A comprehensive data protection and privacy bill (SB 116, HB 159) has been introduced in Alaska. Similar to the California Consumer Privacy Act (CCPA) and other recently proposed state laws, the Alaska Consumer Data Privacy Act (the Act) would give Alaskan consumers more control over their personal information, impose a series of requirements on covered business, and create a limited private right of action. The Act, however, goes even further than the CCPA with respect to the right to know and the right to disclosure by creating a five-year lookback period—as opposed to the 12 months required by CCPA. Additionally, the Act would create a data broker registry. If enacted, it would go into effect on January 1, 2023.
To whom would it apply?
The Act would apply to for-profit businesses that:
- Do business in Alaska;
- Collect or have collected consumers' personal information, or is the entity on behalf of which the information is collected;
- Determine the purpose and means of processing consumer personal information alone or jointly with others; and
- Meet at least one of the following thresholds:
- Have an annual revenue of at least $25 million
- Bought or disclosed the personal information of 100,000 consumers within the most recent calendar year
- Sold the personal information of a consumer, household, or device within the past 365 days
What types of information would it cover?

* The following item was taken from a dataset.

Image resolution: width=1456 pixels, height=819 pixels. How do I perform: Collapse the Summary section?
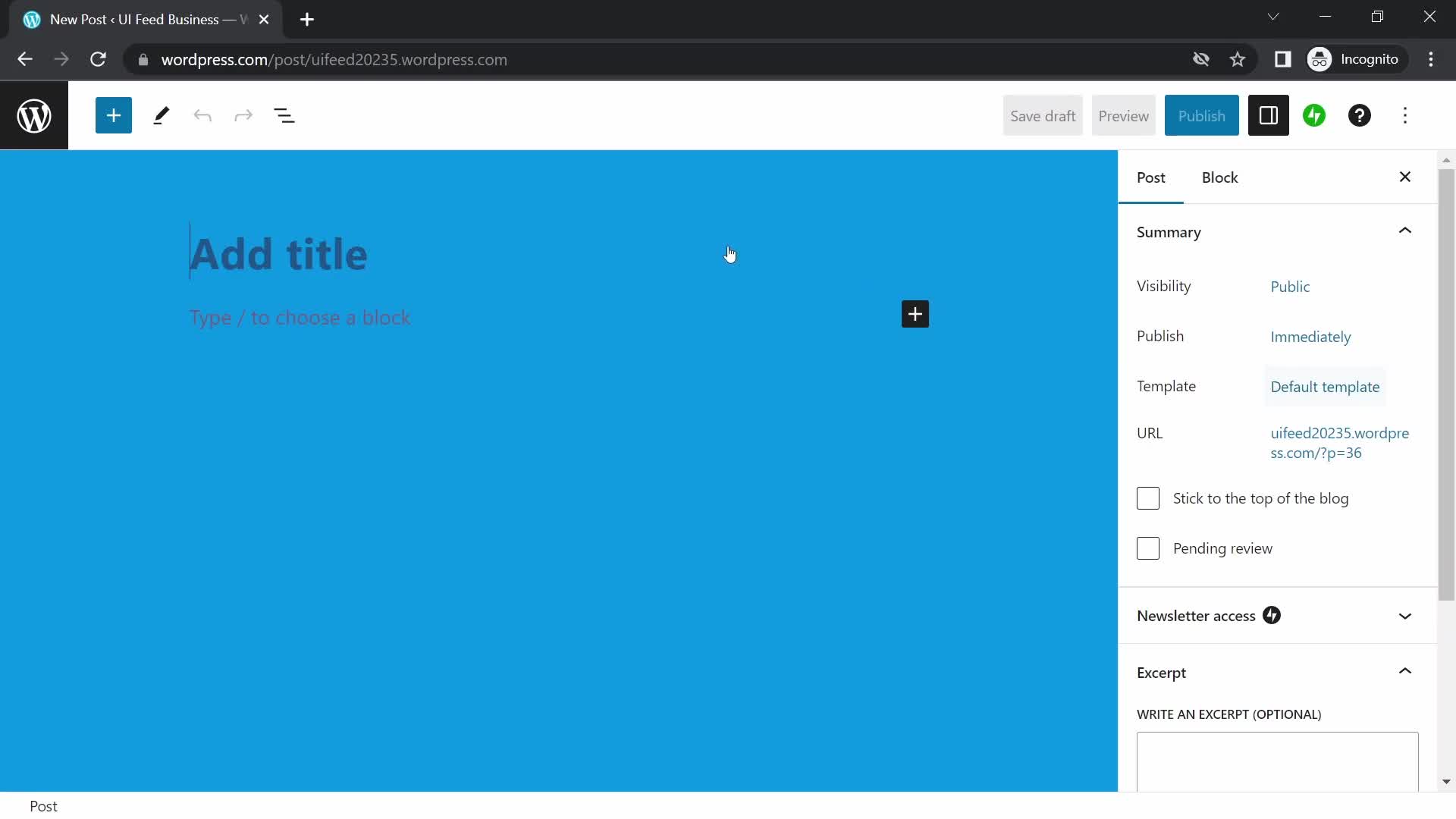1405,231
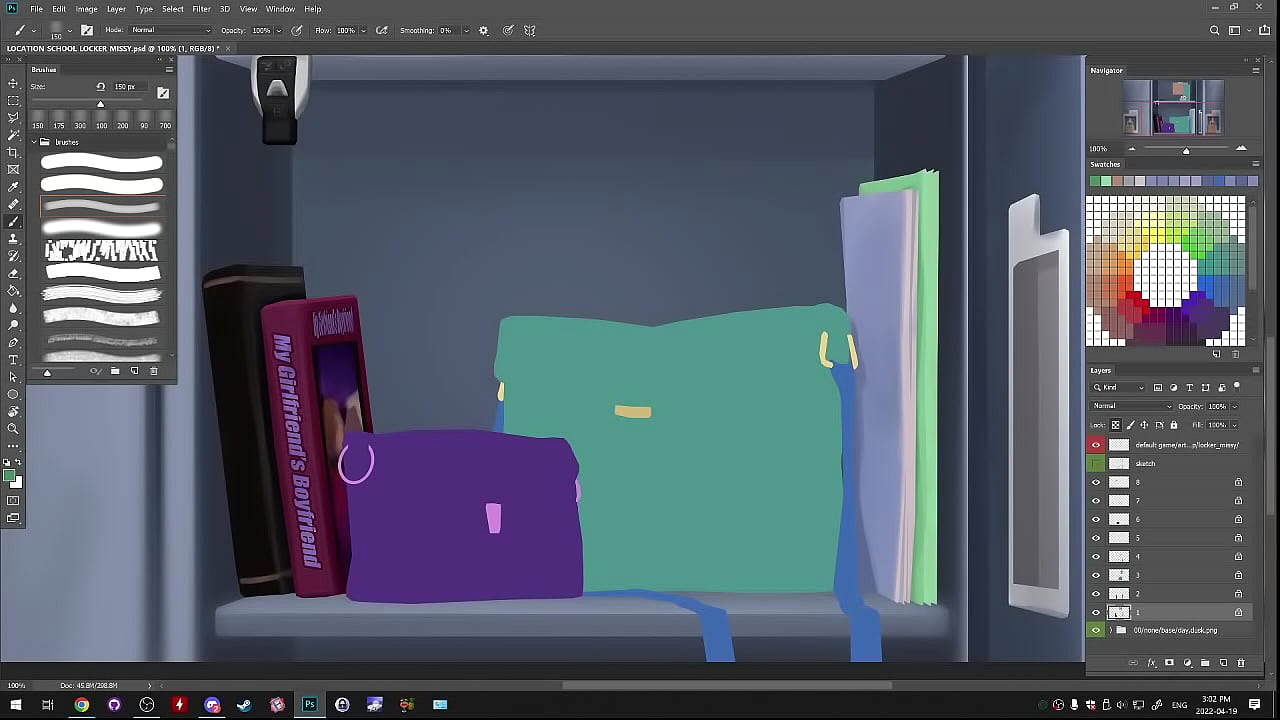Open layer blend mode Normal dropdown
This screenshot has width=1280, height=720.
click(x=1132, y=406)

The Act broadly defines personal information to include a consumer's real name, alias, postal address, unique personal identifier, online identifier, IP address, email address, account name, social security number, driver's license number, or passport number. Personal information also includes characteristics of protected classifications under state or federal law, commercial information, biometric data, geolocation data, internet activity, sensory information, and educational data.
What rights would it create?
The Act would create several consumer rights, including the right to:
- Request disclosure of the categories and specific pieces of personal information collected over the past five years;
- Request deletion of personal information;
- Request disclosure of information sold or disclosed for a business or commercial purpose; and
- Opt-out (or for a minor, to opt-in).
What obligations would it impose?
The Act would require a business that collects personal information from a consumer to notify the consumer, before collecting the information, of the following:
- Categories of personal information that will be collected;
- Specific purposes for which each category of personal information will be used; and
- The consumer's right to opt-out of the sale of the consumer's personal information and use of the consumer's precise geolocation data. A business may not collect an additional category of personal information or use collected personal information for an additional purpose without first notifying the consumer.
- Any Alaska-specific consumer privacy rights;
- The designated methods by which a consumer may request access or deletion of their personal information;
- The categories of personal information the business collected, sold, or disclosed within the preceding twelve months;
- The categories of sources from which the consumer personal information was collected;
- A description of the business or commercial purpose for which each category of consumer personal information was collected, sold, or disclosed;
- The categories of third parties to which the business sold or disclosed consumer personal information; and
- A description of a consumer's right to request specific pieces of consumer's personal information that the business collected.
In addition, businesses would be required to post a "Do Not Collect or Sell My Personal Information" link on their websites.
The Act also would require third-party recipients of consumers' personal information that originated from a business to notify the business upon receipt of that information, provide updated contact information, and honor any deletion requests issued by the consumer to the collecting business.
How would it be enforced?
The Alaska Department of Law would enforce the Act. Violations would be deemed an "unfair or deceptive act or practice" under Alaskan state law, and could result in fines ranging from $1,000 to $25,000 for each violation.
The Act also would create a limited private right of action for any consumer whose personal information is subjected to "unauthorized access, destruction, use, modification, or disclosure." The Act defines such a violation as an "ascertainable loss of $1 or of an amount proven at trial, whichever is greater."
Where does it stand?
The Consumer Data Privacy Act was introduced by Governor Mike Dunleavy in both the Senate (SB116) and House (HB159) of the Alaska State Legislature on March 31, 2021. The bills have now been referred to the respective Labor & Commerce Committees.